EXCERPTED TEXT:

____

Another example of an area where things could vary post-Brexit is the inclusion of carbon sinks in emission reduction goals. The commission's effort-sharing proposal would allow EU countries some leeway to use new sinks, such as newly planted forests, to reduce the emissions cuts they must squeeze from non-ETS sectors.

Hannah Mowat, a campaigner with forestry NGO Fern, says that the UK has resisted such offset schemes, which could “undermine the target.” She adds “we will miss this leadership role”. Outside the EU, the UK would be free to exclude carbon sink credits from its decarbonisation efforts. But without the UK's influence, the remaining EU countries might decide to allow greater use of carbon sinks, reducing somewhat the pressure on companies to decarbonise.

Investment at risk?

Massive investment is needed for decarbonisation, for example to replace carbon-based energy generation with renewable capacity. Such large-scale investment by companies is likely to need public support, for example through up-front finance or agreed tariffs for future electricity generated from renewable sources. Brexit raises questions for the UK about where to find the money.

Michael Grubb, a professor of energy policy at University College London, told a mid-July hearing of the House of Lords EU sub-committee on energy and environment that Brexit could undermine plans to integrate the UK into EU energy markets. A number of interconnectors are planned or under way to exchange energy with other EU countries. These interconnectors allow surplus energy in one country to be sent to another and are vital for renewable energy – on sunny days in France, for example, the energy produced might exceed local needs and can be sent to where the sun is not shining.

Sunny France can produce more power than it needs
 

Grubb said interconnectors “have been among the most reliable sources of supply.” If interconnector projects are suspended post-Brexit, the UK “can cope but it's going to cost more”. If the UK leaves the EU single market for energy, “what exactly does the electricity trade look like? I wish I knew,” Grubb said.

____

MATERIAL SHOWN:
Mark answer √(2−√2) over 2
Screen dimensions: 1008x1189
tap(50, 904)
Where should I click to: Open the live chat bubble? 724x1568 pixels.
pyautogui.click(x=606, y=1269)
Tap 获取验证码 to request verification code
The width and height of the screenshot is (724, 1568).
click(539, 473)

____

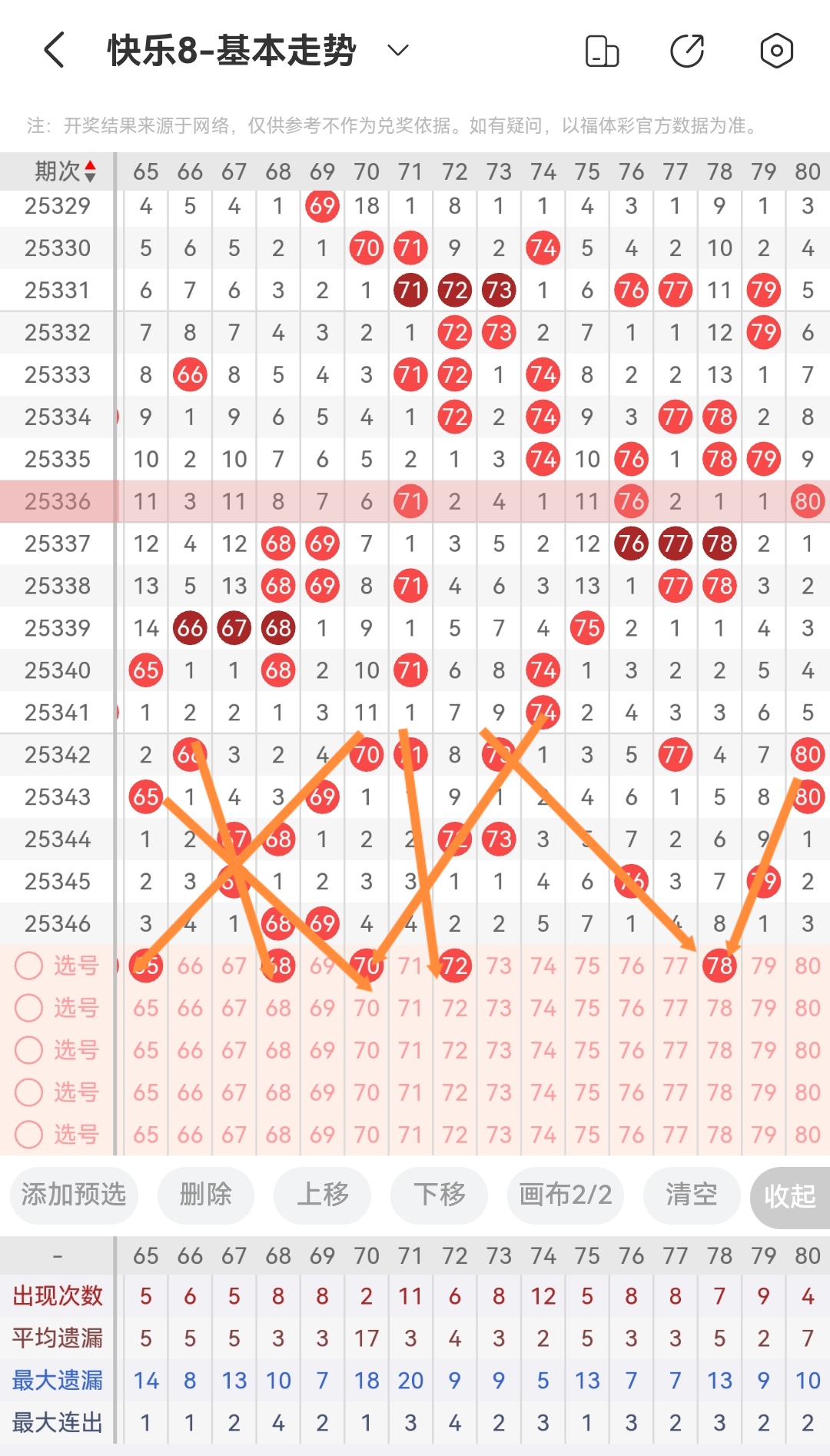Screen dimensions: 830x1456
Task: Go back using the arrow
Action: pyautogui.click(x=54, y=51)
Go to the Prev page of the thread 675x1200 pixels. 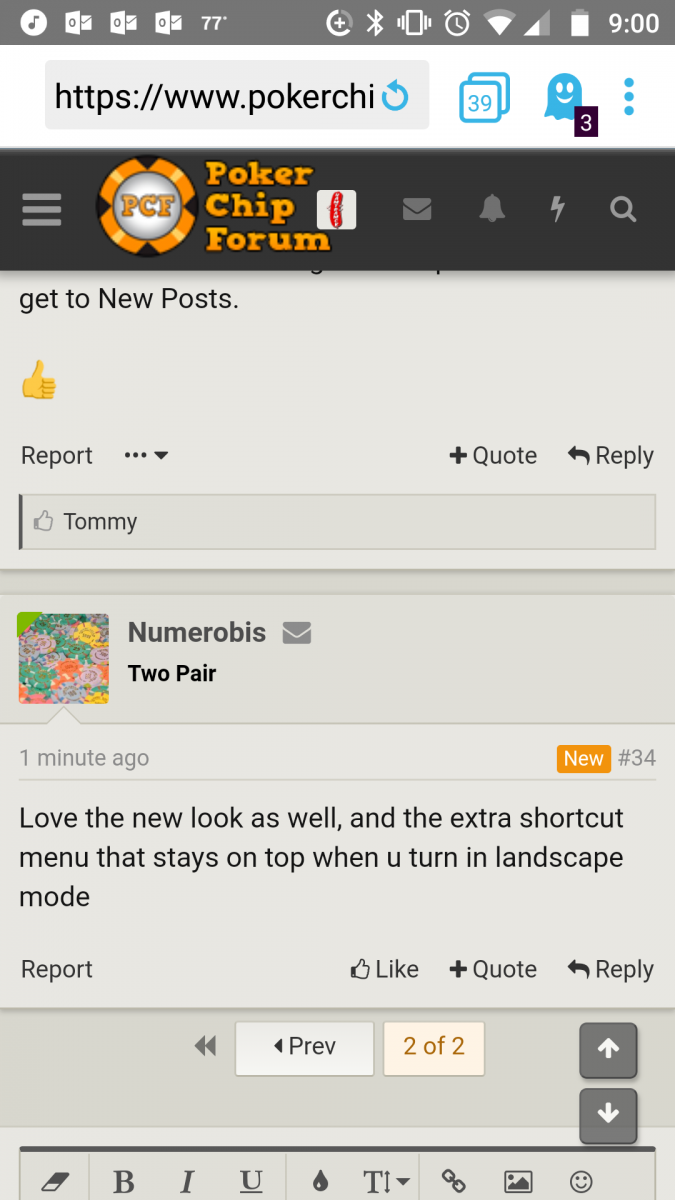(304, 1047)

____

STATED PROBLEM A: Please translate this sentence from the Brexit excerpt into Spanish: "Brexit raises questions for the UK about where to find the money."
STATED PROBLEM B: What post does Michael Grubb hold, according to the Brexit excerpt?

COMPLETE ANSWER A: El Brexit plantea preguntas para el Reino Unido sobre dónde encontrar el dinero.

COMPLETE ANSWER B: He is a professor of energy policy at University College London.